Entomological Society of America
St. Louis, Missouri
New techniques for answering old questions: Measuring gene expression in diapausing Megachile rotundata
Poster #: D3072
Monday, November 18th, 9:00am-6:30pm
America’s Center- Exhibit Hall 1 & 2
The alfalfa leafcutting bee, Megachile rotundata, undergoes diapause to survive the winter. Diapause, a non-feeding state, limits energetic resources for metabolism. Insulin signaling is involved with regulation of cell growth and overall metabolism, making it an obvious target for diapause regulation. We hypothesize that the insulin signaling pathway regulates metabolism and development during overwintering. To test this, we need to measure gene expression. The gold standard for measuring gene expression has been quantitative real-time polymerase chain reaction (qRT-PCR). However, qRT-PCR has disadvantages. One drawback is the requirement for having known control genes which can be difficult for non-model organisms. It also limits how many genes can be tested at once. An emerging multiplex technique, NanoString™, works by hybridization and does not require amplification or large quantities of RNA. To test our hypothesis and compare these three techniques, we measured expression of genes in the insulin pathway in either lab- or field-reared M. rotundata during overwintering. First we conducted an Illumina study to get a global view of overall gene expression. Then we performed qRT-PCR on genes in the insulin pathway. Lastly, for NanoString™, we created a custom probe set for genes in the insulin pathway and used the same samples as in the other techniques. If NanoString™ confirms the results of both the Illumina and qRT-PCR studies, the benefits of this emerging technology will allow researchers to more quickly answer questions about how whole pathways change during overwintering and across development, to move the field of insect physiology forward.
Join Liz and her colleagues on November 18th at the Entomological Society of America (ESA) conference in St.
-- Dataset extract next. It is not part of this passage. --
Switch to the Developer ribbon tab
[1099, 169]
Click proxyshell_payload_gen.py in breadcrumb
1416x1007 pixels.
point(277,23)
Louis, Missouri. Click here for conference details.
© Photo by Meghan Duda
The insulin signaling pathway is involved with many functions such as reproduction, development, and metabolism. This can be important for better understanding how pollinators like the alfalfa leaf cutting bee, Megachile rotundata, survive winter and how changes in climate will impact them. It can also provide insight to key mechanisms that can be used as targets for agricultural pests like the tobacco hornworm, Manduca sexta. With this information, we can help farmers take better care of their bees. Happy bee means there’s food for you and me! Also, although they’re much much smaller, insects have the same insulin pathway we do, which means there’s potential for our research to be translated to other studies like diabetes research.
Liz Cambron is a PhD Candidate at North Dakota State University.